Selected text:
- - -

The autoconfiguration process that is specified in this document applies only to hosts and not routers. Because host autoconfiguration uses information that is advertised by routers, routers need to be configured by some other means. However, routers probably generate link-local addresses by using the mechanism that is described in this document. In addition, routers are expected to pass successfully the duplicate address detection procedure on all addresses prior to assigning the address to an interface.

Autoconfiguration Process

This section provides an overview of the typical steps that are performed by an interface during autoconfiguration. Autoconfiguration is performed only on multicast-capable links. Autoconfiguration begins when a multicast-capable interface is enabled, for example, during system startup. Nodes, both hosts and routers, begin the autoconfiguration process by generating a link-local address for the interface. A link-local address is formed by appending the interface's identifier to the well-known link-local prefix.

A node must attempt to verify that a tentative link-local address is not already in use by another node on the link. After verification, the link-local address can be assigned to an interface. Specifically, the node sends a neighbor solicitation message that contains the tentative address as the target. If another node is already using that address, the node returns a neighbor advertisement saying that the node is using that address. If another node is also attempting to use the same address, the node also sends a neighbor solicitation for the target. The number of neighbor solicitation transmissions or retransmissions, and the delay between consecutive solicitations, are link specific. These parameters can be set by system management.

If a node determines that its tentative link-local address is not unique, autoconfiguration stops and manual configuration of the interface is required. To simplify recovery in this instance, an administrator can supply an alternate interface identifier that overrides the default identifier. Then, the autoconfiguration mechanism can be applied by using the new, presumably unique, interface identifier. Alternatively, link-local and other addresses need to be configured manually.

After a node determines that its tentative link-local address is unique, the node assigns the address to the interface. At this point, the node has IP-level connectivity with neighboring nodes. The remaining autoconfiguration steps are performed only by hosts.

Obtaining Router Advertisement

The next phase of autoconfiguration involves obtaining a router advertisement or determining that no routers are present. If routers are present, the routers send router advertisements that specify what type of autoconfiguration a host should perform. If no routers are present, stateful autoconfiguration is invoked.

- - -

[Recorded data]
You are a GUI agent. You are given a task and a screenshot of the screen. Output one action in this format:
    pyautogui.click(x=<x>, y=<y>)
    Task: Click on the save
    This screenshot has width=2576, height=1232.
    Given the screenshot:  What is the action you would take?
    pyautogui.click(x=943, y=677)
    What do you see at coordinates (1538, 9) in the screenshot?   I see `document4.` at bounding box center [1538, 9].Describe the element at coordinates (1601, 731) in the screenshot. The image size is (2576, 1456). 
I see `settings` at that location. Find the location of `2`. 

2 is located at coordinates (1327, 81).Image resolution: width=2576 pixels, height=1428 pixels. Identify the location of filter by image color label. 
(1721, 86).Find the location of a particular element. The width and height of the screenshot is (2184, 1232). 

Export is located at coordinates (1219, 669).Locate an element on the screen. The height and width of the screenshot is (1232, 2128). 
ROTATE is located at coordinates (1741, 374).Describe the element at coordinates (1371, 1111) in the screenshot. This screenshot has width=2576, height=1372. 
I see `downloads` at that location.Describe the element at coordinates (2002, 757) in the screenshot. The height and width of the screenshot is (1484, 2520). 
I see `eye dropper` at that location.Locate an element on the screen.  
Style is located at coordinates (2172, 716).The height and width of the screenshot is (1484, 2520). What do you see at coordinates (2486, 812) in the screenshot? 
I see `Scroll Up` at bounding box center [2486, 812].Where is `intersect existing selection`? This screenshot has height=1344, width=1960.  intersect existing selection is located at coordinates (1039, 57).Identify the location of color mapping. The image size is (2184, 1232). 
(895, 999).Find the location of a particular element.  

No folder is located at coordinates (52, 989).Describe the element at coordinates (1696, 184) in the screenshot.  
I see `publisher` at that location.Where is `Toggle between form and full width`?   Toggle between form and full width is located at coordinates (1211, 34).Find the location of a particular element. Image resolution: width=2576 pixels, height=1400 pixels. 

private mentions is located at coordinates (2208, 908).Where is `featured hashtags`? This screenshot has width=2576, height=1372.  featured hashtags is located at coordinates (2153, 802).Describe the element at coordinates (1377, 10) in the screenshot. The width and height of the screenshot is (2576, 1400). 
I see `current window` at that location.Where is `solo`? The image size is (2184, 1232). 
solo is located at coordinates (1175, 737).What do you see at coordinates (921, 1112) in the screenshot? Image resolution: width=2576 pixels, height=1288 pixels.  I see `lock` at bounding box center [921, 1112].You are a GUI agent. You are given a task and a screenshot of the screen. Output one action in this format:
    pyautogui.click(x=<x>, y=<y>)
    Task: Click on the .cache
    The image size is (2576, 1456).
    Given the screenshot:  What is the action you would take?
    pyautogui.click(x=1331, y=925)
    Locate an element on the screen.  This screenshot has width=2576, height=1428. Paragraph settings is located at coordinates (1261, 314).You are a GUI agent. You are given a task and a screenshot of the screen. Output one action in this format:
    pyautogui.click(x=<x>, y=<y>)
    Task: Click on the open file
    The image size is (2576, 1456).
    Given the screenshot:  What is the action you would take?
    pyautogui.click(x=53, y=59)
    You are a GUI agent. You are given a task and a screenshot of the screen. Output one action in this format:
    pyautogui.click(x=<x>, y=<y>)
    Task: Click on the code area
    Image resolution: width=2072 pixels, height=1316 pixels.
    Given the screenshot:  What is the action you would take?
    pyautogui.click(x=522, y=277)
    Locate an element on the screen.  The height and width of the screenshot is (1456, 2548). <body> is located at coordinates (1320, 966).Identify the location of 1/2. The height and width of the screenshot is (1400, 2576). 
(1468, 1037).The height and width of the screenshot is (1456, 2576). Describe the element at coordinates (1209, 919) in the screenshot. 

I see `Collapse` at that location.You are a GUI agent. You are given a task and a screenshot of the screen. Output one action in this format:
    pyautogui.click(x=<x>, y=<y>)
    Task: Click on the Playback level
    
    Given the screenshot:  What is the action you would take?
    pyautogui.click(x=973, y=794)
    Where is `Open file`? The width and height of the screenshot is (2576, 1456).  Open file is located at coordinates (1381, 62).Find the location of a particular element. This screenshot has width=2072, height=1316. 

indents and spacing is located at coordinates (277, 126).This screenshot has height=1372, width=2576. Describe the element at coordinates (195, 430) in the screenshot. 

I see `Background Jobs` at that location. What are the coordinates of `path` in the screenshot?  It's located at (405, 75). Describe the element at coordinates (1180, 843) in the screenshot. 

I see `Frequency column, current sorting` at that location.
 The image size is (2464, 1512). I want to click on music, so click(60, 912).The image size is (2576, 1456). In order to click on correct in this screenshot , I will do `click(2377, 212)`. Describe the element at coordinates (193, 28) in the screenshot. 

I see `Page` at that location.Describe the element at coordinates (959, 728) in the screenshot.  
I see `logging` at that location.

- - -

Tasks:
• A. According to the passage on address autoconfiguration, what happens when a node determines that its tentative link-local address is not unique?
• B. Continue the passage on address autoconfiguration, beginning after its final sentence.

Results of the tasks:
• A. Autoconfiguration stops, and manual configuration of the interface is required.

• B.
Routers send router advertisements periodically. However, the delay between successive advertisements is generally longer than a host that performs autoconfiguration can wait. To obtain an advertisement quickly, a host sends one or more router solicitations to the all-routers multicast group. Router advertisements contain two flags that indicate what type of stateful autoconfiguration (if any) should be performed. A managed address configuration flag indicates whether hosts should use stateful autoconfiguration to obtain addresses. An other stateful configuration flag indicates whether hosts should use stateful autoconfiguration to obtain additional information, excluding addresses.

<

Prefix Information

Router advertisements also contain zero or more prefix information options that contain information that stateless address autoconfiguration uses to generate site-local and global addresses. The stateless address and stateful address autoconfiguration fields in router advertisements are processed independently. A host can use both stateful address and stateless address autoconfiguration simultaneously. One option field that contains prefix information, the autonomous address-configuration flag, indicates whether the option even applies to stateless autoconfiguration. If the option field does apply, additional option fields contain a subnet prefix with lifetime values. These values indicate how long addresses that are created from the prefix remain preferred and valid.

Because routers generate router advertisements periodically, hosts continually receive new advertisements. Hosts process the information that is contained in each advertisement as described previously. Hosts add to the information. Hosts also refresh the information that is received in previous advertisements.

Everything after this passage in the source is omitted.